# Hood to cowl to door trifecta...



## JoeMan (Feb 18, 2013)

So a search didn't show me what I'm lookin for... A '65 hardtop we are doing, that someone else started (oh joy)... Does the front door edge line up flush with the front rocker edge? And if it does, how bout the fender to windshield post? Which leads into the fender to cowl edge... On our 65, when the door is flush with the rocker, the fender gaps away from the rocker, nice and even with the door, and then continues to gap away from the w/s post... All fine and dandy other than the cowl butts up right to the lower windshield cowl and the cowl to fender to w/s post area looks a little weird... Clear as mud, right? :confused Any input slash pictures?


----------



## JoeMan (Feb 18, 2013)

I think I posted in the wrong section... Sorry...


----------



## Instg8ter (Sep 28, 2010)

when the door/fender is aligned properly according to the service manual, the fender edge will be proud of the door edge 3/32 i believe. Door and fender should be flush at the rocker, and the cowl.


----------



## JoeMan (Feb 18, 2013)

So does the fender touch the windshield post or gap away like it does to the fender? I'll try to post a pic tomorrow...


----------



## Instg8ter (Sep 28, 2010)

its tight where the fender meets the cowl


----------



## JoeMan (Feb 18, 2013)

It won't let me attatch a photo... Again, the door gaps to the quarter great, fender to door great, fender to hood great, hood to cowl panel great... It's the fender to cowl to windshield post cover area that I'm unsure about.. Nice gaps to each other, but I can see the back side corner of the cowl panel between the fender to w/s post gap... If the fender is supposed to be tight to the w/s post (like the cowl is to the lower w/s frame), then gap down the door, is it tight to the rocker (there for the door would sit just back of the front rocker edge)? If so, my door has to move back, which would mean the quarters have to move back (boooo)... I don't think I have the room to make up an entire gap for the fender to w/s post to sit tight... Can anyone post a picture of the hood to fender to cowl to w/s post area? I know I'm asking a lot and my descriptions are clear as mud... I'll continue trying to post my pic...


----------



## JoeMan (Feb 18, 2013)

I'm only able to load the photo into my gallery if anyone is willing to pursue this a little...


----------



## Rukee (Feb 8, 2007)

:cheers


----------



## JoeMan (Feb 18, 2013)

Hey thanx Rukee! Is your avatar your GTO? What Year? What does the area I'm talking about look like on your car?


----------



## Rukee (Feb 8, 2007)

Yes it is, 1965, restored it myself in `07. I'd take a picture of that area but being in Wisconsin, it's in the shed burried with snow.


----------



## Too Many Projects (Nov 15, 2008)

The fender to pillar cover looks a little wide. The problem is when you move the fender back, the door needs to move back too. Do you have room at the quarter pillar to move the door back any ? Even half the gap at the fender to cover would help tighten it up.

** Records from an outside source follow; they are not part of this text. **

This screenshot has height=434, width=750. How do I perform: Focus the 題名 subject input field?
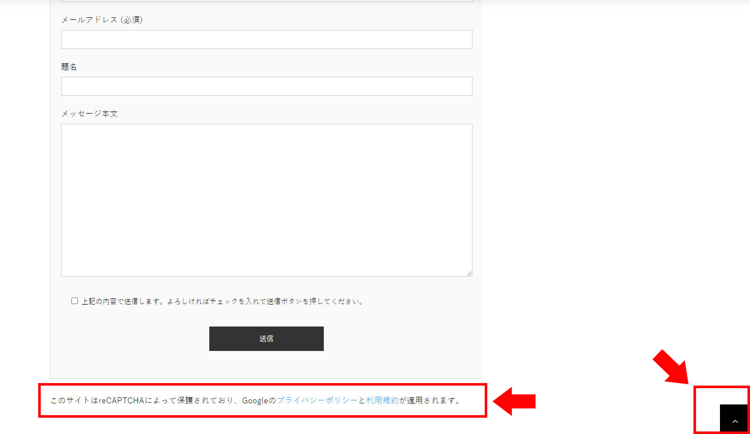pyautogui.click(x=266, y=87)
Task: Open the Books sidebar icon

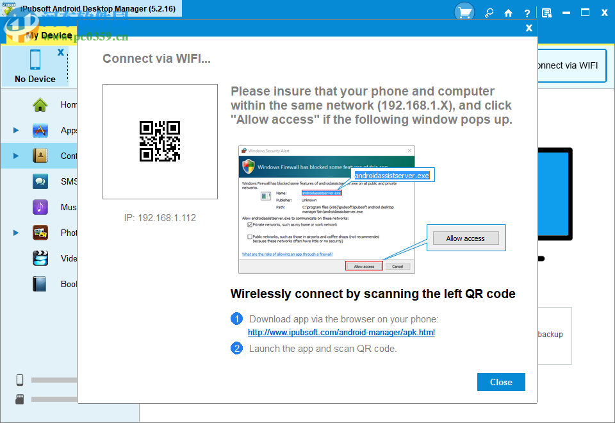Action: (40, 284)
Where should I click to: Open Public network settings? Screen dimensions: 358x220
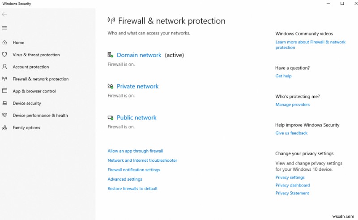tap(136, 118)
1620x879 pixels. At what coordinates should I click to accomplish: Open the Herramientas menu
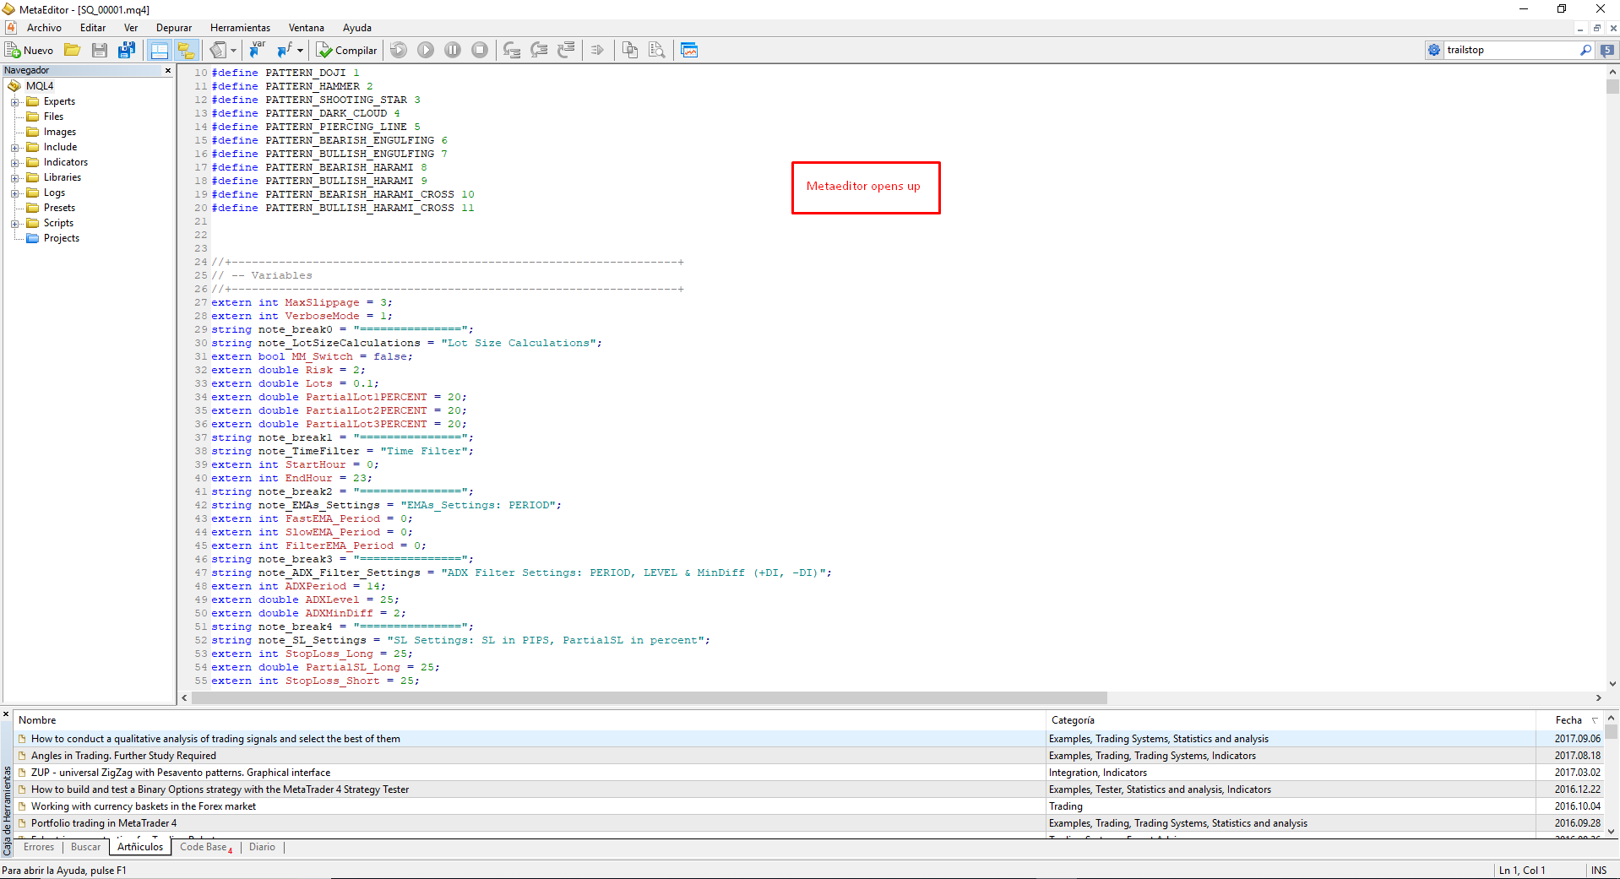tap(241, 28)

If the fender to door gap is too tight, the door will rub when you open it. Leaving the fender out slightly from flush with the door will give the leading edge of the door more room to clear as it swings past. The bolt at the bottom of the fender can help with that. By leaving the shims out, the fender will bow out more as it is pulled up farther by the bolt.


----------